O senador Jaques Wagner (PT-BA) assegurou formalmente, nesta quinta-feira (18), que sua pré-candidatura à reeleição para o Senado Federal nas próximas eleições está integralmente mantida. Falando de Salvador à BandNews TV poucas horas após a Polícia Federal deflagrar buscas contra seu entorno familiar, o parlamentar negou possuir blindagem empresarial e enfatizou a simplicidade de suas posses para desconstruir as teses de recebimento de propinas milionárias.

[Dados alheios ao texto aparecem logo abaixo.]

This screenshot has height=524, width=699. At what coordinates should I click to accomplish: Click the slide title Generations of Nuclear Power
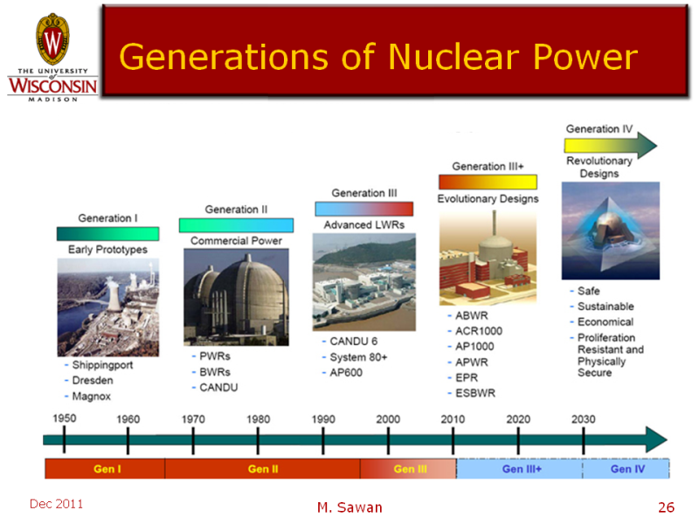click(x=377, y=58)
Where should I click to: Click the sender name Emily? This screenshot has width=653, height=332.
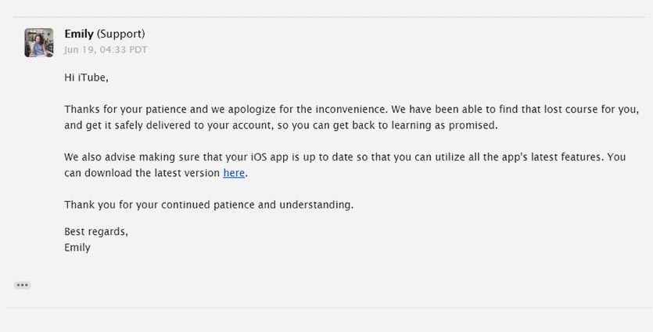point(79,34)
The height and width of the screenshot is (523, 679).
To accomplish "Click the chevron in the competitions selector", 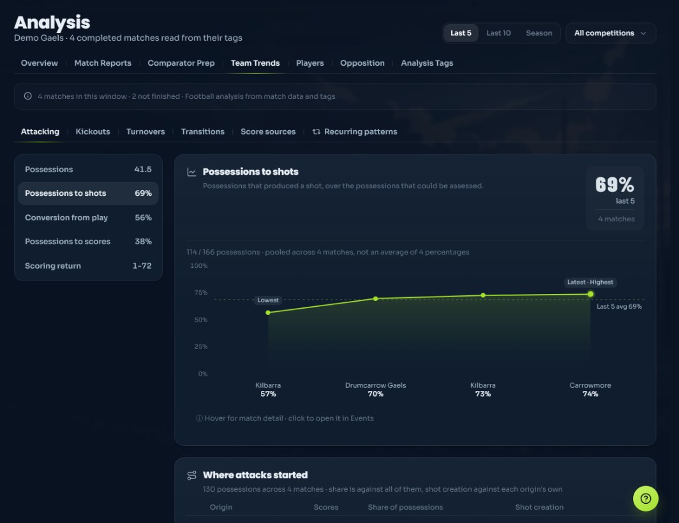I will tap(643, 33).
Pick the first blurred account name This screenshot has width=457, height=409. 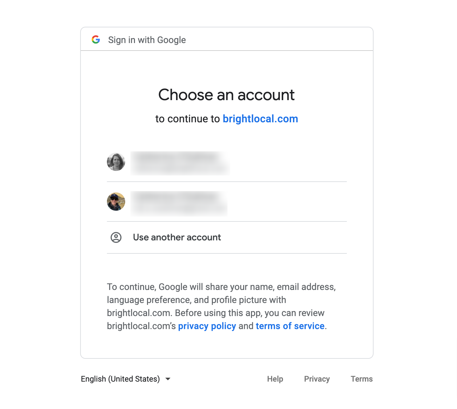[180, 163]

O petista ironizou as acusações de ocultação patrimonial vinculadas à investigação da “Emenda Master”. “Olha, Jota, eu só tenho CPF, não tenho empresa, não tenho nada. Eu tenho um apartmento, que é o apartamento que eu moro, e meu sítio lá em Andaraí. Esse é o meu patrimônio e tá declarado no imposto de renda”, elencou Wagner, cravando na sequência: “Então minha candidatura se mantém”.
Para reforçar sua resiliência eleitoral diante do eleitorado baiano, o líder governista trouxe à tona o precedente histórico de 2018. Na ocasião, o petista também foi alvo de uma medida de busca e apreensão da PF relacionada a supostos desvios nas obras da Arena Fonte Nova, em plena pré-campanha.
“Em 2018, quando eu também fui candidato ao Senado, teve uma busca e apreensão na minha casa por conta da Fonte Nova, em 18 de fevereiro. Dessa vez foi em junho. Eu fui candidato, mantive minha candidatura e fui o senador mais bem votado da história da Bahia”, relembrou o ex-governador, indicando que a estratégia política contra os desgastes da operação repetirá a mesma fórmula de enfrentamento de outrora. “Não tô dizendo que isso vai se repetir, mas eu não tenho por que retirar minha candidatura”, concluiu.